17.1.1.12. pysisyphus.modefollow package

17.1.1.12.1. Submodules

17.1.1.12.2. pysisyphus.modefollow.NormalMode module

class pysisyphus.modefollow.NormalMode.NormalMode(l, masses)[source]

Bases: object

See http://gaussian.com/vib/

__init__(l, masses)[source]

NormalMode class.

Cartesian displacements are normalized to 1.

Parameters:
  • l (np.array) -- Cartesian, non-mass-weighted displacements.

  • masses (np.array) -- Atomic masses.

property l_mw
mw_norm_for_norm(norm=0.01)[source]
property red_mass

17.1.1.12.3. pysisyphus.modefollow.davidson module

class pysisyphus.modefollow.davidson.DavidsonResult(cur_cycle, converged, final_modes, qs, nus, mode_inds, res_rms)

Bases: tuple

converged

Alias for field number 1

cur_cycle

Alias for field number 0

final_modes

Alias for field number 2

mode_inds

Alias for field number 5

nus

Alias for field number 4

qs

Alias for field number 3

res_rms

Alias for field number 6

pysisyphus.modefollow.davidson.block_davidson(cart_coords, masses, forces_getter, guess_modes, lowest=None, trial_step_size=0.01, hessian_precon=None, max_cycles=25, res_rms_thresh=0.0001, start_precon=5, remove_trans_rot=True, print_level=1)[source]
pysisyphus.modefollow.davidson.forces_fin_diff(forces_getter, coords, b, step_size)[source]
pysisyphus.modefollow.davidson.geom_davidson(geom, *args, **kwargs)[source]

17.1.1.12.4. pysisyphus.modefollow.lanczos module

pysisyphus.modefollow.lanczos.geom_lanczos(geom, *args, **kwargs)[source]

Wraps Lanczos algorithm for use with Geometry objects.

pysisyphus.modefollow.lanczos.lanczos(ncoords, grad_getter, dx=0.005, dl=0.01, guess=None, max_cycles=25, reortho=True, logger=None, fix_sign=True)[source]

Lanczos method to determine smallest eigenvalue & -vector.

See [1] for description of algorithm.

Parameters:
  • ncoords (int) -- Dimensionality of the problem, e.g., number of rows/columns of the Hessian.

  • grad_getter (Callable) -- Function that calculates the gradient for a given displacement. It is NOT called with full coordinates, BUT with a displacement. Calculation of the full coordinates must be handled inside the function. See 'grad_getter()' in 'geom_lanczos()' below.

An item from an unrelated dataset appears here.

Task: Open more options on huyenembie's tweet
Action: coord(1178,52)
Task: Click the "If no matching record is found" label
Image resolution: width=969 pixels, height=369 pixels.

  • dx (float, default: 0.005) -- Step size for finite differences calculation.

  • dl (float, default: 0.01) -- Eigenvalue convergence threshold. See eq. (8) in [1]. When abs((w_min - w_min_prev) / w_min_prev) < dl, convergence is signalled.

  • guess (Optional[ndarray], default: None) -- Initial guess vector for the lowest eigenvector.

  • max_cycles (int, default: 25) -- Maximum number of Lanczos cycles. Every cycle requires one gradient calculation.

  • reortho (bool, default: True) -- Whether reorthogonalization is carried out.

  • logger (Optional[Logger], default: None) -- Logger object.

  • fix_sign (bool, default: True) -- If true the first item of every eigenvector will be >= 0.0, e.g.

Return type:

tuple[float, ndarray, bool]

Returns:

  • w_min -- Smallest eigenvector.

  • eigenvector -- Normalized eigenvector belonging to the smallest eigenvalue.

  • converged -- Whether the Lanczos iterations converged.

17.1.1.12.5. Module contents

class pysisyphus.modefollow.NormalMode(l, masses)[source]

Bases: object

See http://gaussian.com/vib/

__init__(l, masses)[source]

NormalMode class.

Cartesian displacements are normalized to 1.

Parameters:
  • l (np.array) -- Cartesian, non-mass-weighted displacements.

  • masses (np.array) -- Atomic masses.

property l_mw
mw_norm_for_norm(norm=0.01)[source]
property red_mass
pysisyphus.modefollow.geom_davidson(geom, *args, **kwargs)[source]
pysisyphus.modefollow.geom_lanczos(geom, *args, **kwargs)[source]

Wraps Lanczos algorithm for use with Geometry objects.